[Collected data]
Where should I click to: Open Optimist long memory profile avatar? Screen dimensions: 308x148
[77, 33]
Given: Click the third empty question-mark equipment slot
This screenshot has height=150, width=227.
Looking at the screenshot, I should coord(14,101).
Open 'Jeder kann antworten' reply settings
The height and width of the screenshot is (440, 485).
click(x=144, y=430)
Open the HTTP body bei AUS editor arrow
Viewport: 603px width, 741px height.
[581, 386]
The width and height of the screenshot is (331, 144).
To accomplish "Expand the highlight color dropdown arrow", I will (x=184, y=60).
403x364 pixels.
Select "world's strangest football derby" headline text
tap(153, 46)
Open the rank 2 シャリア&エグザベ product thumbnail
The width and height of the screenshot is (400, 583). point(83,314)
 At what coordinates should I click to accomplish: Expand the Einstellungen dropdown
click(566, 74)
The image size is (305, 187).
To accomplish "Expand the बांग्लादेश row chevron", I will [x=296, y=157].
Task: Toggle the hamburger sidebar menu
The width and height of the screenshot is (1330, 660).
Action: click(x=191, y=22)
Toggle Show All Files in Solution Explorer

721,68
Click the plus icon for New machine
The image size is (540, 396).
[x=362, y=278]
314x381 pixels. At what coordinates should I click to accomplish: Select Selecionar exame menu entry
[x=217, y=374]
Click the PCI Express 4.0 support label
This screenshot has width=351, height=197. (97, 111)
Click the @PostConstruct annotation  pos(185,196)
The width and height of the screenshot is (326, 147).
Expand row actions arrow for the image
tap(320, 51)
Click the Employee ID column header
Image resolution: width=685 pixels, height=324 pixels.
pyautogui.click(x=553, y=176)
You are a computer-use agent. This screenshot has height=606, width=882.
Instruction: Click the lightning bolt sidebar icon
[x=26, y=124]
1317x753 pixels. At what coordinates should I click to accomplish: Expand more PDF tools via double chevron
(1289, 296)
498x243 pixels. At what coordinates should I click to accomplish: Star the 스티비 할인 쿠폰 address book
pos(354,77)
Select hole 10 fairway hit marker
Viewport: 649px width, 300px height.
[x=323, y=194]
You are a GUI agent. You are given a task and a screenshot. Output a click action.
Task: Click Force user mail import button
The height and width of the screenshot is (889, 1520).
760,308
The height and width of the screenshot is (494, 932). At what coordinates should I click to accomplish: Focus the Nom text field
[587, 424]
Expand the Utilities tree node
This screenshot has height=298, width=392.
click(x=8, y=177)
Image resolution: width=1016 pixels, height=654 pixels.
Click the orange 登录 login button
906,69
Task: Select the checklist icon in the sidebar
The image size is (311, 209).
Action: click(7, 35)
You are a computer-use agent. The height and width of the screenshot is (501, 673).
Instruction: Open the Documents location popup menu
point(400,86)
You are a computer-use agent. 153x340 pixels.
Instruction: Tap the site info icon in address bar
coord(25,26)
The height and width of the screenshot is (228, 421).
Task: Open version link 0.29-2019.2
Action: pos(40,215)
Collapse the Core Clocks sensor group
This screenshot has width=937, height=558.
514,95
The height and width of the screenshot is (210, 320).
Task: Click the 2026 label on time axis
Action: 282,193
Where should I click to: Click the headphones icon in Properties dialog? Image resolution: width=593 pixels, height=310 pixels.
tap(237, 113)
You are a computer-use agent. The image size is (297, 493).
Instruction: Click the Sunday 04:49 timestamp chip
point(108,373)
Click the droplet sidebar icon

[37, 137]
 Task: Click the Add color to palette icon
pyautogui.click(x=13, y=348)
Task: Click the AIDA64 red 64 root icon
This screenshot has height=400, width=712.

WHAT YOU NEED TO DO: All of the entries above need to be retyped exactly.

SOLUTION FOR THIS PROBLEM:
Where should I click to: Open Optimist long memory profile avatar? Screen dimensions: 308x148
[77, 33]
Given: Click the third empty question-mark equipment slot
This screenshot has height=150, width=227.
Looking at the screenshot, I should coord(14,101).
Open 'Jeder kann antworten' reply settings
The height and width of the screenshot is (440, 485).
click(x=144, y=430)
Open the HTTP body bei AUS editor arrow
Viewport: 603px width, 741px height.
[581, 386]
The width and height of the screenshot is (331, 144).
To accomplish "Expand the highlight color dropdown arrow", I will (x=184, y=60).
403x364 pixels.
Select "world's strangest football derby" headline text
tap(153, 46)
Open the rank 2 シャリア&エグザベ product thumbnail
The width and height of the screenshot is (400, 583). point(83,314)
 At what coordinates should I click to accomplish: Expand the Einstellungen dropdown
click(566, 74)
The image size is (305, 187).
To accomplish "Expand the बांग्लादेश row chevron", I will [x=296, y=157].
Task: Toggle the hamburger sidebar menu
The width and height of the screenshot is (1330, 660).
Action: click(x=191, y=22)
Toggle Show All Files in Solution Explorer

721,68
Click the plus icon for New machine
The image size is (540, 396).
[x=362, y=278]
314x381 pixels. At what coordinates should I click to accomplish: Select Selecionar exame menu entry
[x=217, y=374]
Click the PCI Express 4.0 support label
This screenshot has width=351, height=197. (97, 111)
Click the @PostConstruct annotation  pos(185,196)
The width and height of the screenshot is (326, 147).
Expand row actions arrow for the image
tap(320, 51)
Click the Employee ID column header
Image resolution: width=685 pixels, height=324 pixels.
pyautogui.click(x=553, y=176)
You are a computer-use agent. This screenshot has height=606, width=882.
Instruction: Click the lightning bolt sidebar icon
[x=26, y=124]
1317x753 pixels. At what coordinates should I click to accomplish: Expand more PDF tools via double chevron
(1289, 296)
498x243 pixels. At what coordinates should I click to accomplish: Star the 스티비 할인 쿠폰 address book
pos(354,77)
Select hole 10 fairway hit marker
Viewport: 649px width, 300px height.
[x=323, y=194]
You are a GUI agent. You are given a task and a screenshot. Output a click action.
Task: Click Force user mail import button
The height and width of the screenshot is (889, 1520).
760,308
The height and width of the screenshot is (494, 932). At what coordinates should I click to accomplish: Focus the Nom text field
[587, 424]
Expand the Utilities tree node
This screenshot has height=298, width=392.
click(x=8, y=177)
Image resolution: width=1016 pixels, height=654 pixels.
Click the orange 登录 login button
906,69
Task: Select the checklist icon in the sidebar
The image size is (311, 209).
Action: click(7, 35)
You are a computer-use agent. The height and width of the screenshot is (501, 673).
Instruction: Open the Documents location popup menu
point(400,86)
You are a computer-use agent. 153x340 pixels.
Instruction: Tap the site info icon in address bar
coord(25,26)
The height and width of the screenshot is (228, 421).
Task: Open version link 0.29-2019.2
Action: pos(40,215)
Collapse the Core Clocks sensor group
This screenshot has width=937, height=558.
514,95
The height and width of the screenshot is (210, 320).
Task: Click the 2026 label on time axis
Action: 282,193
Where should I click to: Click the headphones icon in Properties dialog? Image resolution: width=593 pixels, height=310 pixels.
tap(237, 113)
You are a computer-use agent. The image size is (297, 493).
Instruction: Click the Sunday 04:49 timestamp chip
point(108,373)
Click the droplet sidebar icon

[37, 137]
 Task: Click the Add color to palette icon
pyautogui.click(x=13, y=348)
Task: Click the AIDA64 red 64 root icon
This screenshot has height=400, width=712.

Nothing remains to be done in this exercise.